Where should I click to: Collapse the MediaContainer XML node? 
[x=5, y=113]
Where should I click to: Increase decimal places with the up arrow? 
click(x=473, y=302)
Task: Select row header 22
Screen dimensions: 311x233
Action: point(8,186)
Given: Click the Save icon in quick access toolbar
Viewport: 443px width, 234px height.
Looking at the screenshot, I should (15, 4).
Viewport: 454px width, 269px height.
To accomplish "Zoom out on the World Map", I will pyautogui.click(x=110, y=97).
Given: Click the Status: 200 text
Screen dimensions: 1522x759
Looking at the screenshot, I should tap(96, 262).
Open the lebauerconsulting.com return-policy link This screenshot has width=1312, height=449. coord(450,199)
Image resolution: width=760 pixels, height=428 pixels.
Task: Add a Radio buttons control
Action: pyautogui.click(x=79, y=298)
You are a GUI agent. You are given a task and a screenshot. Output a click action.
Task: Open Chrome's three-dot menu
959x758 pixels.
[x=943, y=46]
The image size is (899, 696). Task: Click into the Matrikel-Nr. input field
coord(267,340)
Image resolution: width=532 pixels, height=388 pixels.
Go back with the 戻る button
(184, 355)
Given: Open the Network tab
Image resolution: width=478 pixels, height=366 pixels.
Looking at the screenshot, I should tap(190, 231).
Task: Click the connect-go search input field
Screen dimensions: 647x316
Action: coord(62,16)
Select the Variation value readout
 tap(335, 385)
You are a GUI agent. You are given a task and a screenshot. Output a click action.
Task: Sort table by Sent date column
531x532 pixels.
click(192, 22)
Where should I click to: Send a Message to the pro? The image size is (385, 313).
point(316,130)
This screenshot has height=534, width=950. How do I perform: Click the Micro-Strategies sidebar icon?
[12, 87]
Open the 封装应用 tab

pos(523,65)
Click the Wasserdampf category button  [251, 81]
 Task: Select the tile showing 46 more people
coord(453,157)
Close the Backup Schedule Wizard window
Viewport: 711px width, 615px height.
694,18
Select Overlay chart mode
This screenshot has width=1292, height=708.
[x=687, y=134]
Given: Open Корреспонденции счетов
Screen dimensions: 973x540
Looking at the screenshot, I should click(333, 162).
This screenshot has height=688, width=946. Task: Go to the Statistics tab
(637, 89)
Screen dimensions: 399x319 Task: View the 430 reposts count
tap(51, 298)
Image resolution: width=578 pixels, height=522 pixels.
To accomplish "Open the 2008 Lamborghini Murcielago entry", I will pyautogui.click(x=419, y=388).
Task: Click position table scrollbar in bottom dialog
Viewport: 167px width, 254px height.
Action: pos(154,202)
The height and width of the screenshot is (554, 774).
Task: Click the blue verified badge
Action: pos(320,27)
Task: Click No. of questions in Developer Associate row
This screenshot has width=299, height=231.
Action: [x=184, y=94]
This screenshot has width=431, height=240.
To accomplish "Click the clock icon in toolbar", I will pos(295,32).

# Task to carry out:
Give the complete listing again, exactly as it appears above.

# Task answer:
Where should I click to: Collapse the MediaContainer XML node? 
[x=5, y=113]
Where should I click to: Increase decimal places with the up arrow? 
click(x=473, y=302)
Task: Select row header 22
Screen dimensions: 311x233
Action: point(8,186)
Given: Click the Save icon in quick access toolbar
Viewport: 443px width, 234px height.
Looking at the screenshot, I should (15, 4).
Viewport: 454px width, 269px height.
To accomplish "Zoom out on the World Map", I will pyautogui.click(x=110, y=97).
Given: Click the Status: 200 text
Screen dimensions: 1522x759
Looking at the screenshot, I should tap(96, 262).
Open the lebauerconsulting.com return-policy link This screenshot has width=1312, height=449. coord(450,199)
Image resolution: width=760 pixels, height=428 pixels.
Task: Add a Radio buttons control
Action: pyautogui.click(x=79, y=298)
You are a GUI agent. You are given a task and a screenshot. Output a click action.
Task: Open Chrome's three-dot menu
959x758 pixels.
[x=943, y=46]
The image size is (899, 696). Task: Click into the Matrikel-Nr. input field
coord(267,340)
Image resolution: width=532 pixels, height=388 pixels.
Go back with the 戻る button
(184, 355)
Given: Open the Network tab
Image resolution: width=478 pixels, height=366 pixels.
Looking at the screenshot, I should tap(190, 231).
Task: Click the connect-go search input field
Screen dimensions: 647x316
Action: coord(62,16)
Select the Variation value readout
 tap(335, 385)
You are a GUI agent. You are given a task and a screenshot. Output a click action.
Task: Sort table by Sent date column
531x532 pixels.
click(192, 22)
Where should I click to: Send a Message to the pro? The image size is (385, 313).
point(316,130)
This screenshot has height=534, width=950. How do I perform: Click the Micro-Strategies sidebar icon?
[12, 87]
Open the 封装应用 tab

pos(523,65)
Click the Wasserdampf category button  [251, 81]
 Task: Select the tile showing 46 more people
coord(453,157)
Close the Backup Schedule Wizard window
Viewport: 711px width, 615px height.
694,18
Select Overlay chart mode
This screenshot has width=1292, height=708.
[x=687, y=134]
Given: Open Корреспонденции счетов
Screen dimensions: 973x540
Looking at the screenshot, I should click(333, 162).
This screenshot has height=688, width=946. Task: Go to the Statistics tab
(637, 89)
Screen dimensions: 399x319 Task: View the 430 reposts count
tap(51, 298)
Image resolution: width=578 pixels, height=522 pixels.
To accomplish "Open the 2008 Lamborghini Murcielago entry", I will pyautogui.click(x=419, y=388).
Task: Click position table scrollbar in bottom dialog
Viewport: 167px width, 254px height.
Action: pos(154,202)
The height and width of the screenshot is (554, 774).
Task: Click the blue verified badge
Action: pos(320,27)
Task: Click No. of questions in Developer Associate row
This screenshot has width=299, height=231.
Action: [x=184, y=94]
This screenshot has width=431, height=240.
To accomplish "Click the clock icon in toolbar", I will pos(295,32).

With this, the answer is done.